PROBLEM STATEMENT = The records must be returned word for word.
◇ ◇ ◇ ◇ ◇
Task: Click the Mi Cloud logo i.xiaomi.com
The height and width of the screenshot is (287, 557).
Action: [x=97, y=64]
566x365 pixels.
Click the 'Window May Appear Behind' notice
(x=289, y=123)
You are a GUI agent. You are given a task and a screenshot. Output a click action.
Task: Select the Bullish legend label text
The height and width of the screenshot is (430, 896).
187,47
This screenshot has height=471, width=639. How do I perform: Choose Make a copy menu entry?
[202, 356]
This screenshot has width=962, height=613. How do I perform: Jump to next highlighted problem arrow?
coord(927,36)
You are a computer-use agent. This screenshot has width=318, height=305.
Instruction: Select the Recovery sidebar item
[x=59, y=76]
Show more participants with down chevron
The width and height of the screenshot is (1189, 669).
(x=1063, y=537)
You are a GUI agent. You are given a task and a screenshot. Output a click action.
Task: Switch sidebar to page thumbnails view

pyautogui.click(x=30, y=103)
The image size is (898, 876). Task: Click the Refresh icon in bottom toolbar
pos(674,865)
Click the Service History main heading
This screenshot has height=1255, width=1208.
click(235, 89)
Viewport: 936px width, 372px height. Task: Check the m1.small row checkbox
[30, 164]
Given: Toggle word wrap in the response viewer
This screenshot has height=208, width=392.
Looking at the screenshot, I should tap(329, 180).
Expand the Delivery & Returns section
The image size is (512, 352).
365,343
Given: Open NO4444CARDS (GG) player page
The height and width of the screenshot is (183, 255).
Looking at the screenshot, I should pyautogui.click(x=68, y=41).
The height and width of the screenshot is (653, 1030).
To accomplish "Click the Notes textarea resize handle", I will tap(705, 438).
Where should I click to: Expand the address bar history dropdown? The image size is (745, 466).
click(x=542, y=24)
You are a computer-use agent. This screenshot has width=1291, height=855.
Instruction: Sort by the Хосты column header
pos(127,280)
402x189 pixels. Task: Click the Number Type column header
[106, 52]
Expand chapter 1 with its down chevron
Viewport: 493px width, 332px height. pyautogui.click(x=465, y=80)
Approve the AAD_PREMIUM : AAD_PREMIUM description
◇ ◇ ◇ ◇ ◇
FINAL ANSWER =
Task: Click the Mi Cloud logo i.xiaomi.com
The height and width of the screenshot is (287, 557).
Action: [x=97, y=64]
566x365 pixels.
Click the 'Window May Appear Behind' notice
(x=289, y=123)
You are a GUI agent. You are given a task and a screenshot. Output a click action.
Task: Select the Bullish legend label text
The height and width of the screenshot is (430, 896).
187,47
This screenshot has height=471, width=639. How do I perform: Choose Make a copy menu entry?
[202, 356]
This screenshot has width=962, height=613. How do I perform: Jump to next highlighted problem arrow?
coord(927,36)
You are a computer-use agent. This screenshot has width=318, height=305.
Instruction: Select the Recovery sidebar item
[x=59, y=76]
Show more participants with down chevron
The width and height of the screenshot is (1189, 669).
(x=1063, y=537)
You are a GUI agent. You are given a task and a screenshot. Output a click action.
Task: Switch sidebar to page thumbnails view

pyautogui.click(x=30, y=103)
The image size is (898, 876). Task: Click the Refresh icon in bottom toolbar
pos(674,865)
Click the Service History main heading
This screenshot has height=1255, width=1208.
click(235, 89)
Viewport: 936px width, 372px height. Task: Check the m1.small row checkbox
[30, 164]
Given: Toggle word wrap in the response viewer
This screenshot has height=208, width=392.
Looking at the screenshot, I should tap(329, 180).
Expand the Delivery & Returns section
The image size is (512, 352).
365,343
Given: Open NO4444CARDS (GG) player page
The height and width of the screenshot is (183, 255).
Looking at the screenshot, I should pyautogui.click(x=68, y=41).
The height and width of the screenshot is (653, 1030).
To accomplish "Click the Notes textarea resize handle", I will tap(705, 438).
Where should I click to: Expand the address bar history dropdown? The image size is (745, 466).
click(x=542, y=24)
You are a computer-use agent. This screenshot has width=1291, height=855.
Instruction: Sort by the Хосты column header
pos(127,280)
402x189 pixels. Task: Click the Number Type column header
[106, 52]
Expand chapter 1 with its down chevron
Viewport: 493px width, 332px height. pyautogui.click(x=465, y=80)
Approve the AAD_PREMIUM : AAD_PREMIUM description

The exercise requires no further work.